The answer should be an exact copy of the lines from the line with "This screenshot has height=570, width=912." through the last line of the entries, and no other lines.

[MATERIAL SHOWN]

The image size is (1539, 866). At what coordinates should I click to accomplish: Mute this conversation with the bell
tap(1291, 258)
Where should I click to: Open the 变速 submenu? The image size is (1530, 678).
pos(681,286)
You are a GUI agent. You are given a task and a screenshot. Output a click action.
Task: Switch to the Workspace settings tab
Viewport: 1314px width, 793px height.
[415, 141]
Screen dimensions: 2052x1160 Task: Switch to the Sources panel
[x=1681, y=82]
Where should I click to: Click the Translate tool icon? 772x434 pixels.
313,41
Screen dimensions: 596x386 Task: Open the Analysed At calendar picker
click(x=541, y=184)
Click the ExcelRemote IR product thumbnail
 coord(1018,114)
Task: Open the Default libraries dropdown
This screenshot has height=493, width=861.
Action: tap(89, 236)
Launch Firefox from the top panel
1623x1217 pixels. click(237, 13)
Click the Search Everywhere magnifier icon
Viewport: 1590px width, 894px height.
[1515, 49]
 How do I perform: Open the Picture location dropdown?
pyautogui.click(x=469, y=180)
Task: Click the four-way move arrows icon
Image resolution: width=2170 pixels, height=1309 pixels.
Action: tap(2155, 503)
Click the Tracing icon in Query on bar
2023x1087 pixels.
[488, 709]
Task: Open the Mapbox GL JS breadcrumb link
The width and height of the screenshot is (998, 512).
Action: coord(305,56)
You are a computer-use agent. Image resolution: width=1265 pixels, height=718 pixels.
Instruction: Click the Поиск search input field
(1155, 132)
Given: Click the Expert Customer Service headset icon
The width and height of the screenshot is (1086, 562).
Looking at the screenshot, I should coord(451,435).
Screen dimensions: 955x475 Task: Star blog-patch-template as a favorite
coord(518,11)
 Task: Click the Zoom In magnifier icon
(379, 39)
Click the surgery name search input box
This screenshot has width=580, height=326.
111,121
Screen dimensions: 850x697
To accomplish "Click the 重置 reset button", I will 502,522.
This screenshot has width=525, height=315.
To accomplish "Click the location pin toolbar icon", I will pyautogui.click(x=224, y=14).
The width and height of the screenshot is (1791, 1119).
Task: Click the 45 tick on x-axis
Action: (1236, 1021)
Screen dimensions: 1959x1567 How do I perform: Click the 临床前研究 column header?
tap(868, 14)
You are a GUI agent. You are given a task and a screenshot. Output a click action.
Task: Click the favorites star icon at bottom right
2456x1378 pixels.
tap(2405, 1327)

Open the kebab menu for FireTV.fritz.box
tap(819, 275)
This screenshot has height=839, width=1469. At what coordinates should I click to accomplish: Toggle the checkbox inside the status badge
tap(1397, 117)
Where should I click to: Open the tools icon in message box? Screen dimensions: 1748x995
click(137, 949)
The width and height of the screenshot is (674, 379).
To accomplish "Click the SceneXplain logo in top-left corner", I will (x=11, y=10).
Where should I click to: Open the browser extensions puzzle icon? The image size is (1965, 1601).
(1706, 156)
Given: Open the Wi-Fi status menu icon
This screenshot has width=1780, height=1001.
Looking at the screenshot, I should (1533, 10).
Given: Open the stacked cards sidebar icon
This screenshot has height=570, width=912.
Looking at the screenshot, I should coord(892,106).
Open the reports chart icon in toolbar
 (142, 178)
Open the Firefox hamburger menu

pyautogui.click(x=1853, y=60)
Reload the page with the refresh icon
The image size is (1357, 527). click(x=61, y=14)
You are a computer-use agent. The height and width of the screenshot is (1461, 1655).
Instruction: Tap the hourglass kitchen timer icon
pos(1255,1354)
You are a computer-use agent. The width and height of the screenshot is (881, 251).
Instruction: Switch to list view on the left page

[/MATERIAL SHOWN]

* EXERCISE ANSWER:
This screenshot has height=570, width=912.
Looking at the screenshot, I should coord(892,106).
Open the reports chart icon in toolbar
 (142, 178)
Open the Firefox hamburger menu

pyautogui.click(x=1853, y=60)
Reload the page with the refresh icon
The image size is (1357, 527). click(x=61, y=14)
You are a computer-use agent. The height and width of the screenshot is (1461, 1655).
Instruction: Tap the hourglass kitchen timer icon
pos(1255,1354)
You are a computer-use agent. The width and height of the screenshot is (881, 251).
Instruction: Switch to list view on the left page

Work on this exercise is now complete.